Aim of the exercise.
Transcribe the whole listing without a single picture.

Exercise data.
_ _ _ _

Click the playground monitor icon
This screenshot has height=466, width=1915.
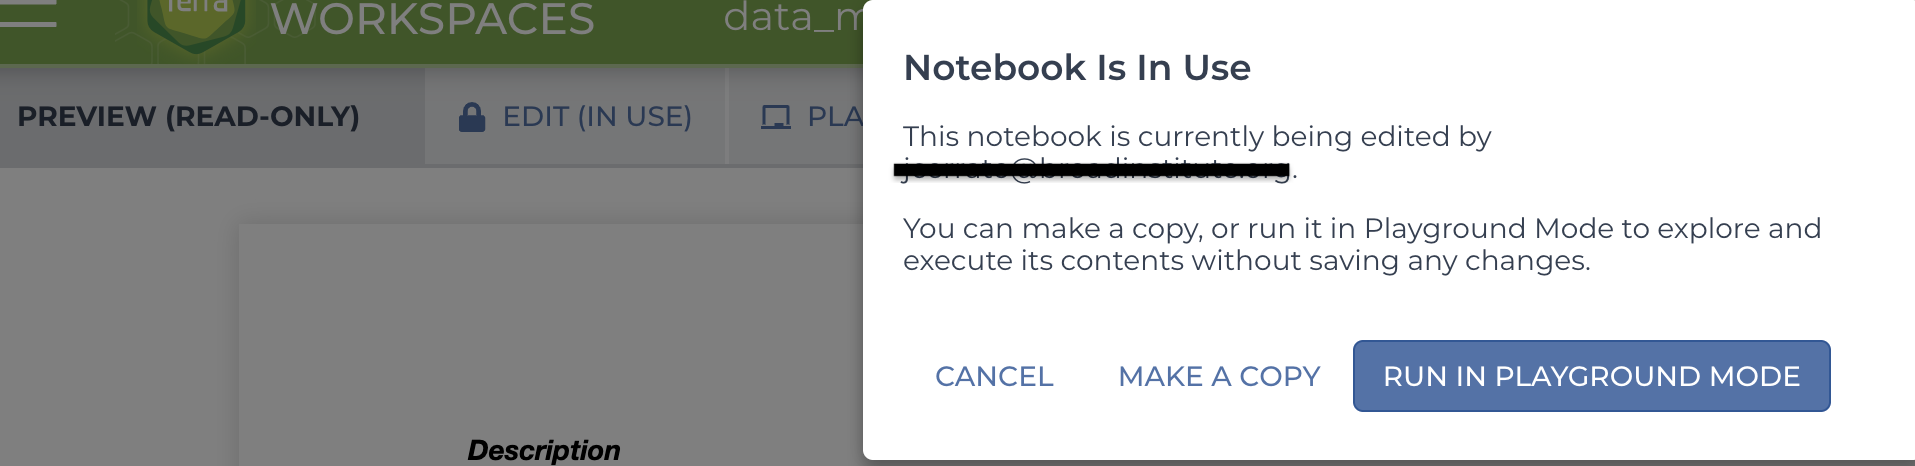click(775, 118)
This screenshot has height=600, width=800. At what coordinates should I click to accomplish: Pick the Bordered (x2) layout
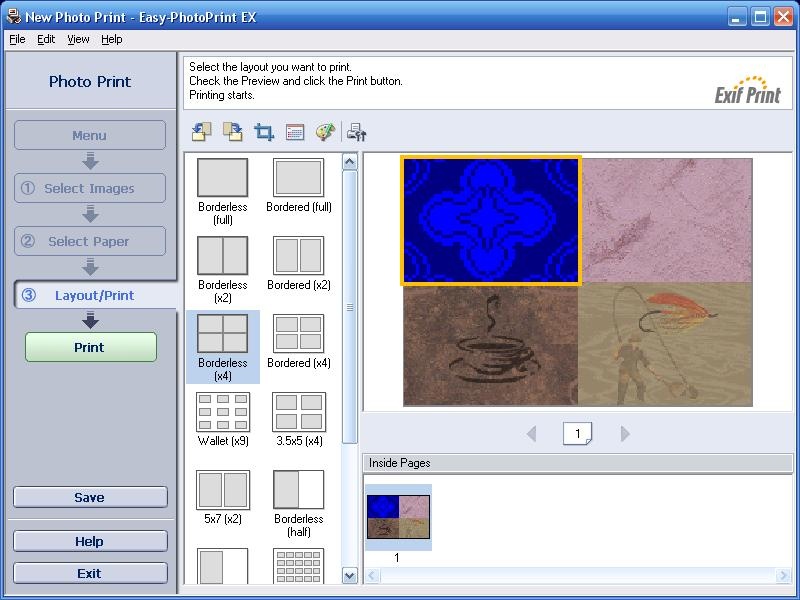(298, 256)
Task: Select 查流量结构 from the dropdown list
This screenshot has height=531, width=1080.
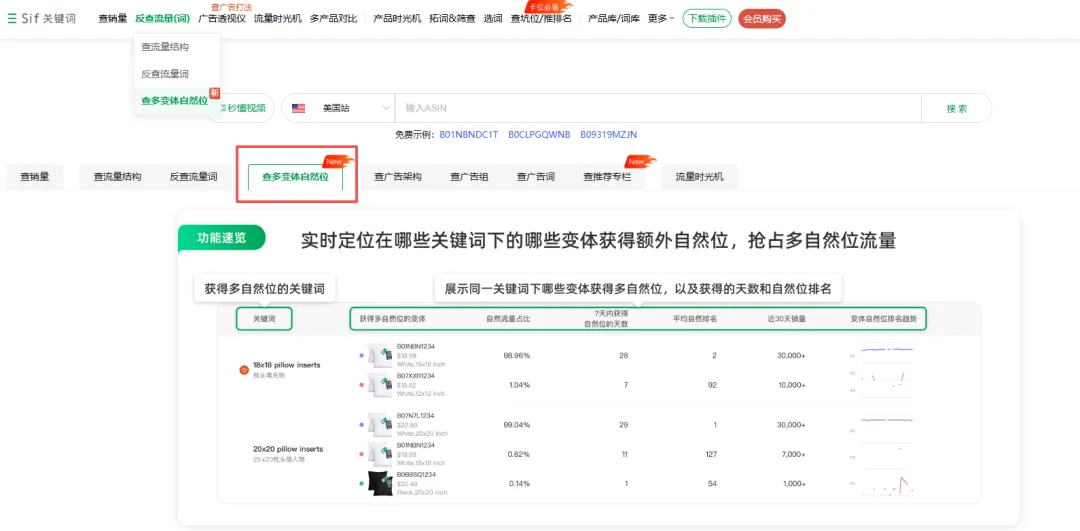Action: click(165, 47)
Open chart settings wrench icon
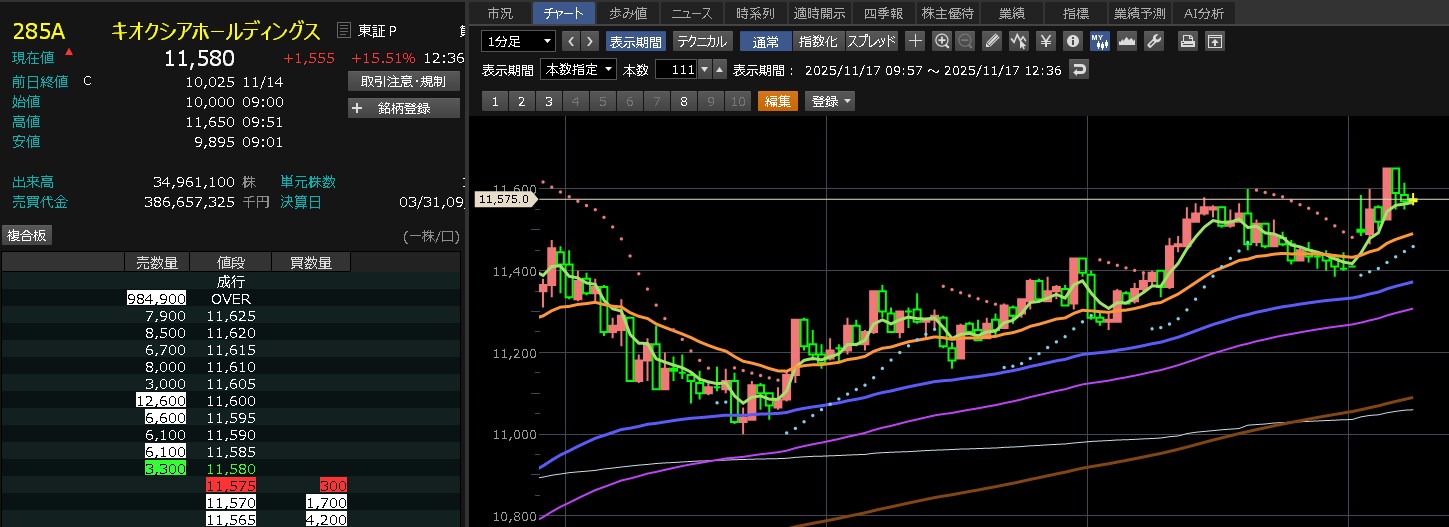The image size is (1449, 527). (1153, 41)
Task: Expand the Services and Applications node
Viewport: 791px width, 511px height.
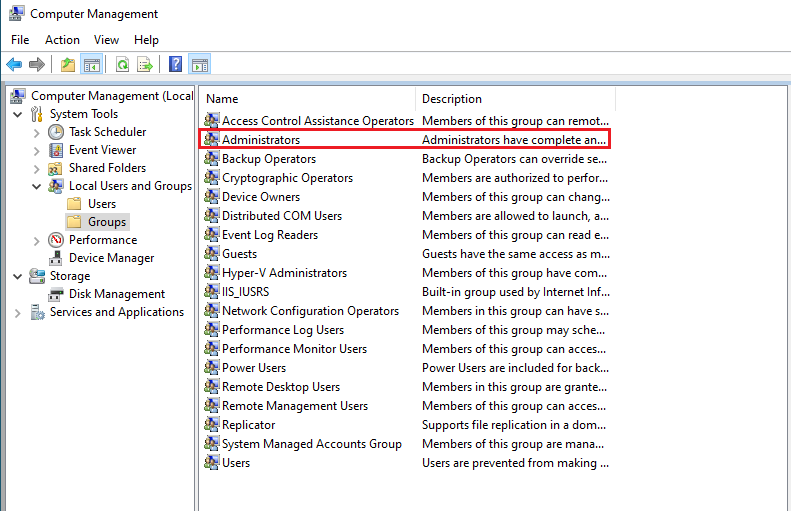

_ _ _ _

Solved exercise.
Click the playground monitor icon
This screenshot has height=466, width=1915.
click(775, 118)
This screenshot has height=600, width=800. At what coordinates should I click to accomplish: Pick the Bordered (x2) layout
(298, 256)
Task: Select 查流量结构 from the dropdown list
This screenshot has height=531, width=1080.
Action: click(165, 47)
Open chart settings wrench icon
The image size is (1449, 527). (1153, 41)
Task: Expand the Services and Applications node
Viewport: 791px width, 511px height.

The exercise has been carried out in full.